Text block:
++++
# Wood ID



## Flocktothewall (Jan 16, 2011)

I was given about 300 BF of walnut (Don't be too jealous - Only so far about 60 feet is usable, the rest destroyed by termites)

Along with the walnut I got this board. Its pretty heavy. I'm thinking mahogany? I put some mineral spirits on one half to see the grain.


----------



## ShaneA (Apr 15, 2011)

Quarter sawn sycamore


----------



## Lenny (Sep 28, 2008)

What Shane said.


----------



## SYPUCK (May 1, 2013)

I don't think that is mahogany. m Mahogany is much darker and has a lot more straighter grains in the wood then that piece. It is a very nice piece of wood though.


----------



## Mip (Sep 16, 2012)

I didn't know sycamore got that dark. Nice looking stuff, though.


----------



## Buckethead (Apr 14, 2013)
++++
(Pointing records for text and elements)
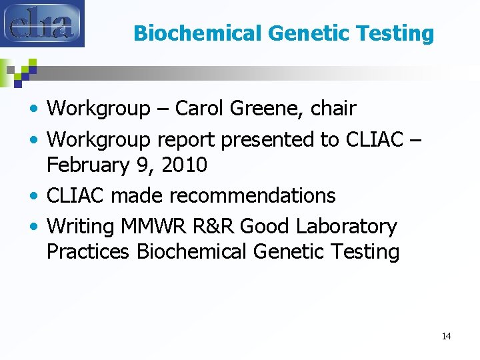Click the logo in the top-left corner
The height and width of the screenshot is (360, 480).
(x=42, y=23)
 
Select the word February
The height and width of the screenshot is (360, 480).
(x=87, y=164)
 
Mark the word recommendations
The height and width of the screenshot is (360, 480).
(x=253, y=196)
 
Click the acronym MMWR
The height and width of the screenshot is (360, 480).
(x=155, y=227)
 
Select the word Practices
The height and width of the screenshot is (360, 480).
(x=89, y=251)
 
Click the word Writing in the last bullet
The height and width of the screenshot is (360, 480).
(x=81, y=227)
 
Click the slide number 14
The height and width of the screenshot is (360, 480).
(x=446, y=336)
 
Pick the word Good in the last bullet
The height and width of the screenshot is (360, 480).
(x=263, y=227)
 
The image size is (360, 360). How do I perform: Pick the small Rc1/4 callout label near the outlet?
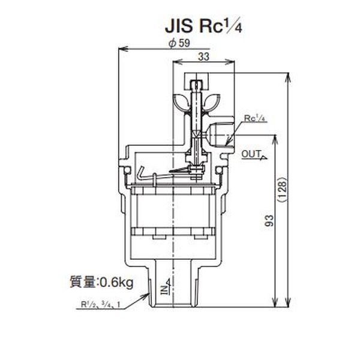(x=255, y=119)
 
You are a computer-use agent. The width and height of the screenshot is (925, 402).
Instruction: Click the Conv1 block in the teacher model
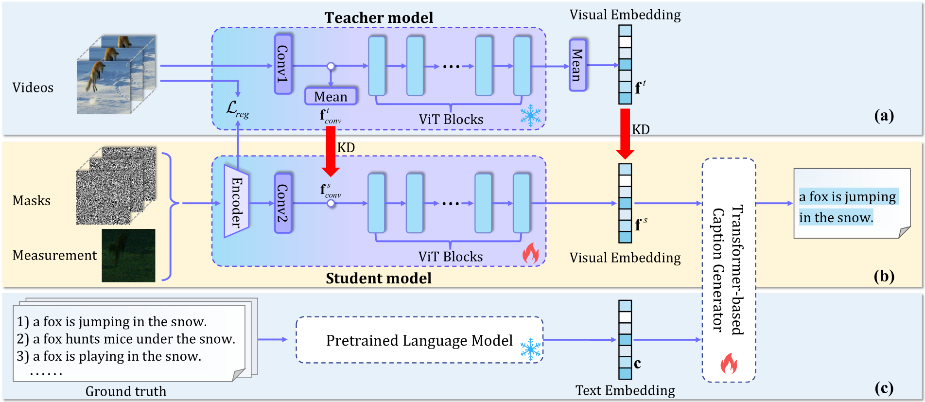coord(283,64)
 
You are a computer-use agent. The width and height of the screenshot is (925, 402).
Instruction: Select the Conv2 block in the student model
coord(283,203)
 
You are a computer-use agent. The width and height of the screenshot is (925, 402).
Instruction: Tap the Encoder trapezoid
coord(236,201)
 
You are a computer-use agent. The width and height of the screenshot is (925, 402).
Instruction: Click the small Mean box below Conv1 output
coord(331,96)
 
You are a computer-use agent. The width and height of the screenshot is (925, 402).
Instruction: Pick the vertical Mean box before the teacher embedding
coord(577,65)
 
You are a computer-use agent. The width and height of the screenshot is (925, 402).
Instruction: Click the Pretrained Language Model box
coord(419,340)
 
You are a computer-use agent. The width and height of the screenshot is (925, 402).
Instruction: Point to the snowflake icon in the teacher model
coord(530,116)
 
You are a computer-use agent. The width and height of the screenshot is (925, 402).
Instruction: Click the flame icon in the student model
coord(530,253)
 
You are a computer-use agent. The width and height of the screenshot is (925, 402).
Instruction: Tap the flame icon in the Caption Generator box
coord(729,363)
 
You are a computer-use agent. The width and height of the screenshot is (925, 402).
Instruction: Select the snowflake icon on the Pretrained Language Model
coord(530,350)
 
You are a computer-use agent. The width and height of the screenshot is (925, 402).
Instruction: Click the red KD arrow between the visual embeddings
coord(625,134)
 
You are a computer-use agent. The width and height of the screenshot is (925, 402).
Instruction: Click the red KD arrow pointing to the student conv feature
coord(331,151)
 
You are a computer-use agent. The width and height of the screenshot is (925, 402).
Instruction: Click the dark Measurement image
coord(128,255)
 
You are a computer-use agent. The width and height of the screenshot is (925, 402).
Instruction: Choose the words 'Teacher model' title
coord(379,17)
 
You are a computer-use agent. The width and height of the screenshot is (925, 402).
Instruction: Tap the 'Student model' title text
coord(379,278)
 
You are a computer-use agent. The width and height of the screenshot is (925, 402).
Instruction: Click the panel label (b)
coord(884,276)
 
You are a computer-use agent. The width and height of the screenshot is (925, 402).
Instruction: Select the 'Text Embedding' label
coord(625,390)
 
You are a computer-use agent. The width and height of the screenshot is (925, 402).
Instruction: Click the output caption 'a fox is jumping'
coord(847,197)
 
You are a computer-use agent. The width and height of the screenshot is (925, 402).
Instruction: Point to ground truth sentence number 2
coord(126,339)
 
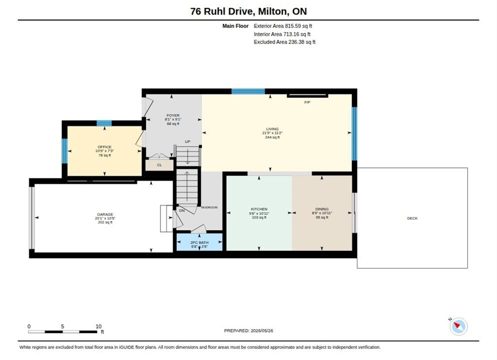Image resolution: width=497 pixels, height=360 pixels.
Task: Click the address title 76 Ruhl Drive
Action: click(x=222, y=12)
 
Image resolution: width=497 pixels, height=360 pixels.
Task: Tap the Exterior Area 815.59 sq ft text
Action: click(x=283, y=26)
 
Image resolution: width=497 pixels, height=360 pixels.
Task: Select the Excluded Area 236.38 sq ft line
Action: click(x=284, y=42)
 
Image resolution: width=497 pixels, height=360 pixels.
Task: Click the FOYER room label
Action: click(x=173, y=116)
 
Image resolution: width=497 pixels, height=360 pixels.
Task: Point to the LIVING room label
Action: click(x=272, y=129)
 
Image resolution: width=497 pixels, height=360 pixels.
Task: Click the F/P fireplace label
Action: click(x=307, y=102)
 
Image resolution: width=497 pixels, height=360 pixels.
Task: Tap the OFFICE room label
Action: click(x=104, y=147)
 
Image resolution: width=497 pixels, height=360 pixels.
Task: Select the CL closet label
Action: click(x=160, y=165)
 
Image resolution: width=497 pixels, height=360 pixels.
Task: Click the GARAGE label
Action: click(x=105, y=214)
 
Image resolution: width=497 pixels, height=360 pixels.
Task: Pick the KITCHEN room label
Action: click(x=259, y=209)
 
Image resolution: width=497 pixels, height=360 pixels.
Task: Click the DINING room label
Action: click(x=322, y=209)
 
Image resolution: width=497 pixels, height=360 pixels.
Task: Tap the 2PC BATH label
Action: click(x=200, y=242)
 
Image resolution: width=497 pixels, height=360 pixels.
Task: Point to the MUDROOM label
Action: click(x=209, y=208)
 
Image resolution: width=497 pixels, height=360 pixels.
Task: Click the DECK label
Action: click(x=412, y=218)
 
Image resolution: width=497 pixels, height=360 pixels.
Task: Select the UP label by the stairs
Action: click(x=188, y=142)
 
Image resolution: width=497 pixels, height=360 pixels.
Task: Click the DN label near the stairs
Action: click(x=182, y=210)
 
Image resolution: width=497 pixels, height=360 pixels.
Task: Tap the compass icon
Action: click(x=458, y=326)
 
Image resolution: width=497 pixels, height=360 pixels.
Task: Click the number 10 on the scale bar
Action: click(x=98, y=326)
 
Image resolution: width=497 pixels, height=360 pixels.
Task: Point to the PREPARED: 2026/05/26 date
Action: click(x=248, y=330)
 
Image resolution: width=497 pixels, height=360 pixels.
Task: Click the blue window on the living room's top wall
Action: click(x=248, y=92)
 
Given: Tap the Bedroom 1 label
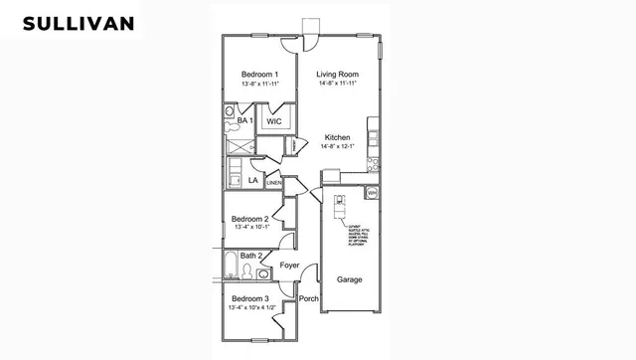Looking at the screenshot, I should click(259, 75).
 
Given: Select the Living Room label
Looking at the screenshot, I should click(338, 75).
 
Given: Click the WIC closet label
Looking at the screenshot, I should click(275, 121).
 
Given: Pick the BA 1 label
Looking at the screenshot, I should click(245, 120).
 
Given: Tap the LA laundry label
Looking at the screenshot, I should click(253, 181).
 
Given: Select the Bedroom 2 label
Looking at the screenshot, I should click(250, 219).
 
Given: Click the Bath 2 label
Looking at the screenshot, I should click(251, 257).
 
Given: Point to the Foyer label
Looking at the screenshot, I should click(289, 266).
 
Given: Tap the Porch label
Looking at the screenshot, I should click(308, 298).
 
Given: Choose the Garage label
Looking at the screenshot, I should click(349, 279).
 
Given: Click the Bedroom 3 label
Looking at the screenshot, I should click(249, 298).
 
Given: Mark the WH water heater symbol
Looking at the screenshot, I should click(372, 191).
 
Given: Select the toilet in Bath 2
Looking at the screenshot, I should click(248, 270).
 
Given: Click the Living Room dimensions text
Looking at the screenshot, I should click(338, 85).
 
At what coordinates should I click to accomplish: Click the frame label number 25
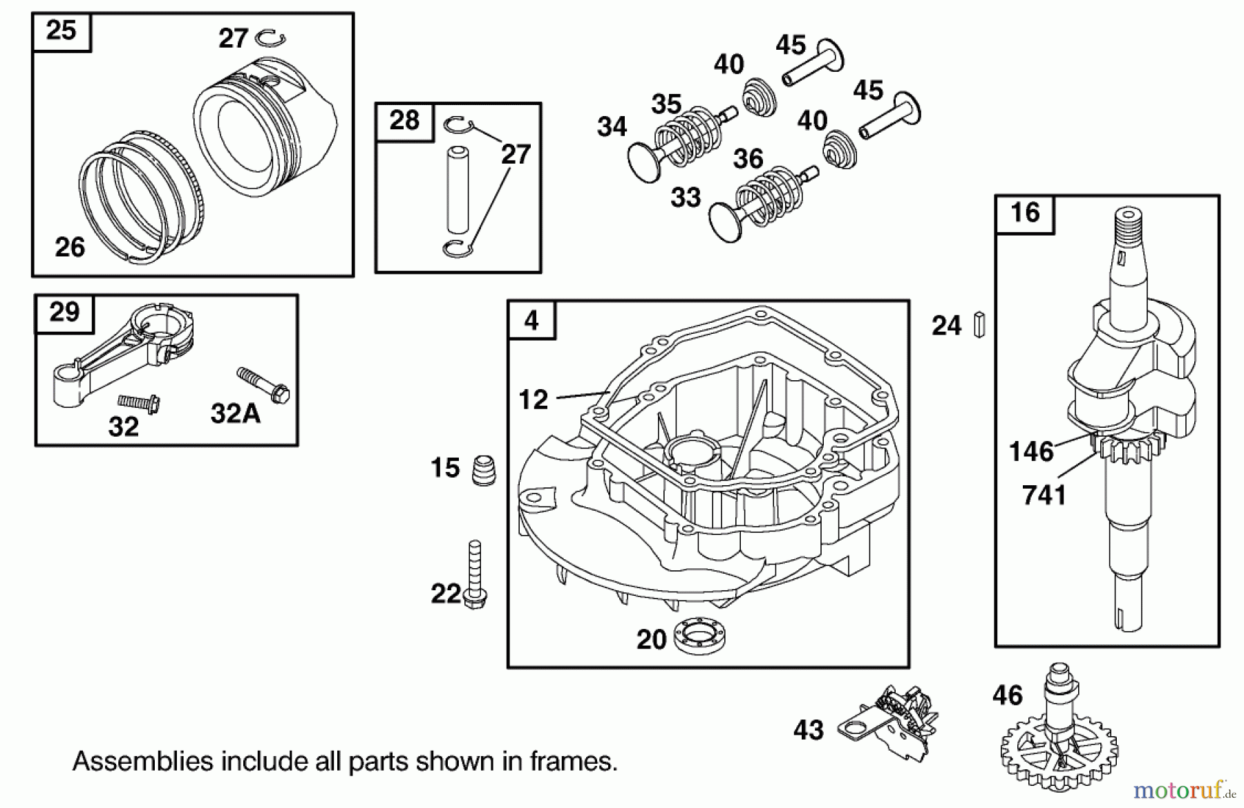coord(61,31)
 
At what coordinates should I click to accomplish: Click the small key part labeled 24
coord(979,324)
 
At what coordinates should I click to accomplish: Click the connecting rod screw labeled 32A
++++
Set task 1: In the wood ID thread, what did ShaneA say the board was?
Set task 2: Express the rows as a JSON list of strings, one string per line, starting at the first row and ending at the line that contains "(x=263, y=227)". Skip blank lines and leave out the pictures.
The wood ID thread and the rows are unrelated to each other.

Task solution 1: Quarter sawn sycamore.

Task solution 2:
[
  "Click the logo in the top-left corner",
  "The height and width of the screenshot is (360, 480).",
  "(x=42, y=23)",
  "Select the word February",
  "The height and width of the screenshot is (360, 480).",
  "(x=87, y=164)",
  "Mark the word recommendations",
  "The height and width of the screenshot is (360, 480).",
  "(x=253, y=196)",
  "Click the acronym MMWR",
  "The height and width of the screenshot is (360, 480).",
  "(x=155, y=227)",
  "Select the word Practices",
  "The height and width of the screenshot is (360, 480).",
  "(x=89, y=251)",
  "Click the word Writing in the last bullet",
  "The height and width of the screenshot is (360, 480).",
  "(x=81, y=227)",
  "Click the slide number 14",
  "The height and width of the screenshot is (360, 480).",
  "(x=446, y=336)",
  "Pick the word Good in the last bullet",
  "The height and width of the screenshot is (360, 480).",
  "(x=263, y=227)"
]